Edited Date: 2021-11-20 06:29 pm (UTC)

Date: 2021-11-20 01:09 pm (UTC)
taelle: (Default)
From: [personal profile] taelle
As a teenager I was at times haunted by the idea of such a code - as in 'what if some gesture code exists, everyone knows it but me [the feeling that I missed the memo everyone else got never left me] and I make some gesture which gets interpreted and gets me into trouble?' Not _seriously_ haunted, but somehow it was an idea that kept reoccurring to me.

Date: 2021-11-20 06:18 pm (UTC)
ethelmay: (Default)
From: [personal profile] ethelmay
"Heated hoohahs" in that context made me giggle, because I am ten.

Date: 2021-11-22 05:43 am (UTC)
silveradept: A kodama with a trombone. The trombone is playing music, even though it is held in a rest position (Default)
From: [personal profile] silveradept
A most interesting set of articles there. The thing I found most interesting about the brothels and sex workers one was the sidebar about how U.S. servicemen seemed to be trying very hard to get infected so that they could avoid being in the fighting. What's most important is the lack of narrative from the sex workers, but it certainly seemed interesting to recognize that, even contemporaneously, the persons sent to the trenches to die certainly preferred not to do such a thing.

(Screenshot grounding data)
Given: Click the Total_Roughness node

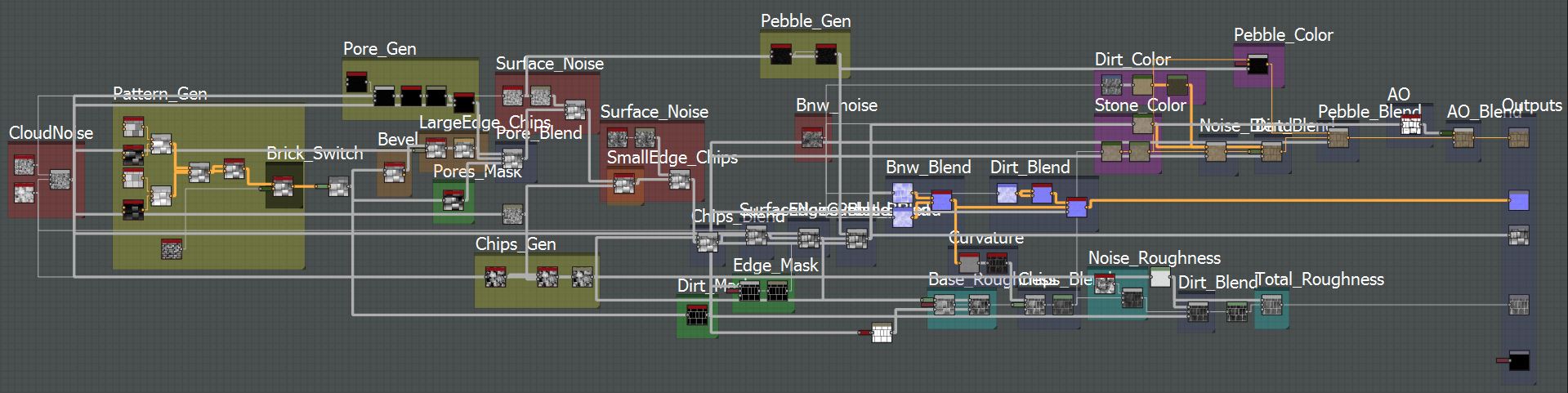Looking at the screenshot, I should point(1271,306).
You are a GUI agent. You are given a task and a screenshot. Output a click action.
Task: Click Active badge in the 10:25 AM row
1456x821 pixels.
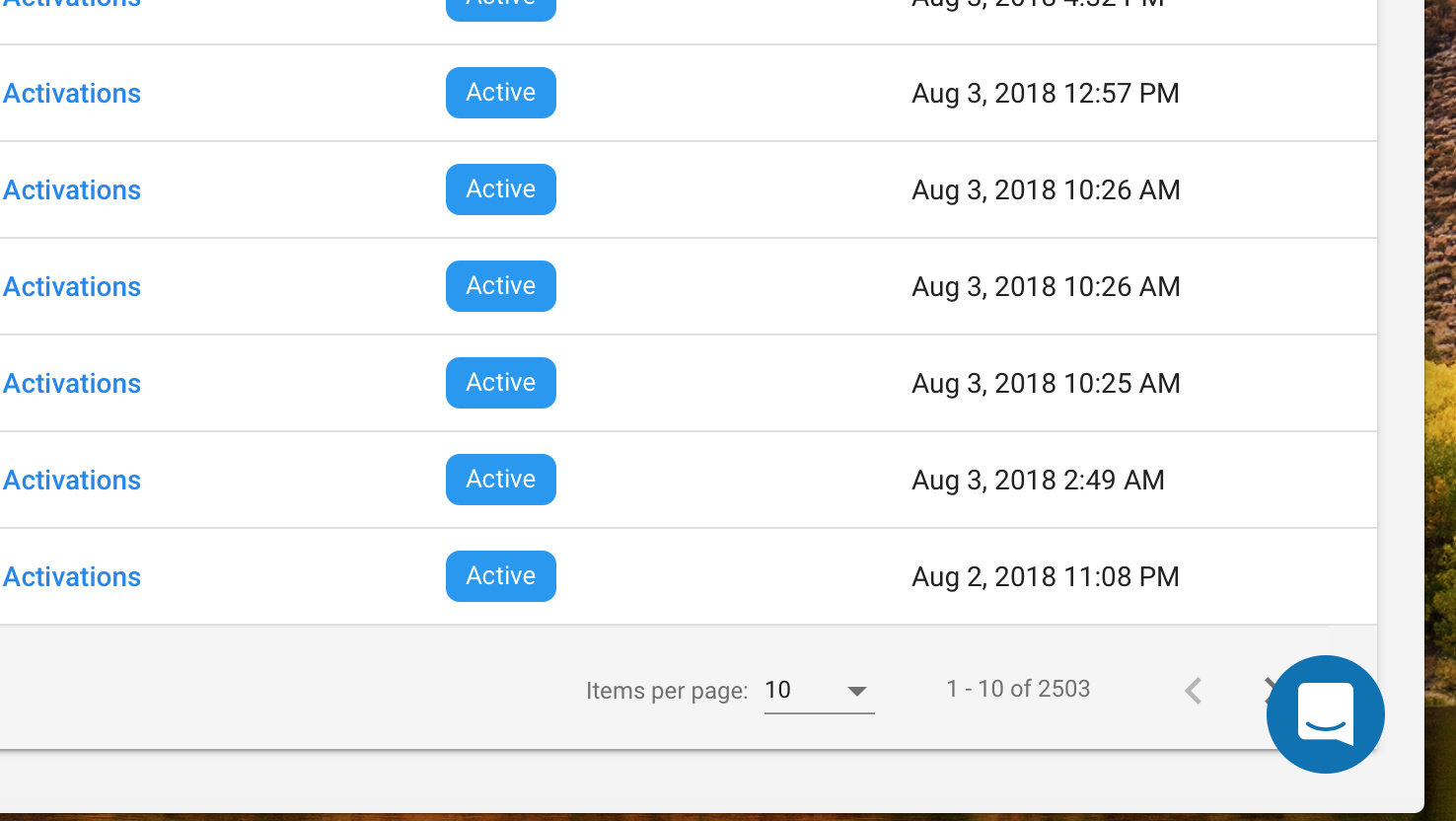(501, 383)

• [PROBLEMS AND TASKS]
1. In the comment thread, what reason does silveradept's comment give for U.S. servicemen seeming to try hard to get infected? Explain in one to three sentences.
2. Answer these questions from the comment thread:
(a) At what date and time did taelle post the comment?
(b) What phrase made ethelmay giggle?
(c) What does the description next to silveradept's name show?
3. Write the next part of the comment thread, starting after silveradept's comment.

• [EXERCISE RESULTS]
1. According to the sidebar silveradept mentions, U.S. servicemen tried to get infected so that they could avoid being in the fighting. silveradept takes this as a sign that the people sent to the trenches to die preferred not to, even at the time.

2.
(a) 2021-11-20 01:09 pm (UTC)
(b) "Heated hoohahs" in that context
(c) A kodama with a trombone, playing music even though it is held in a rest position

3.
Date: 2021-11-22 03:48 pm (UTC)
silveradept: A kodama with a trombone. The trombone is playing music, even though it is held in a rest position (Default)
From: [personal profile] silveradept
Ah. This sounds life a problem of history being written by the winners, or at least mostly by people who have specific agendas to push on others.

Merely mentioning the fact that war and prostitution often go together would probably be enough to get the entire history module exorcised in the States by prudes who do not wish to acknowledge the existence of sex work in combination with those who can't abide a story that is not completely jingoistic.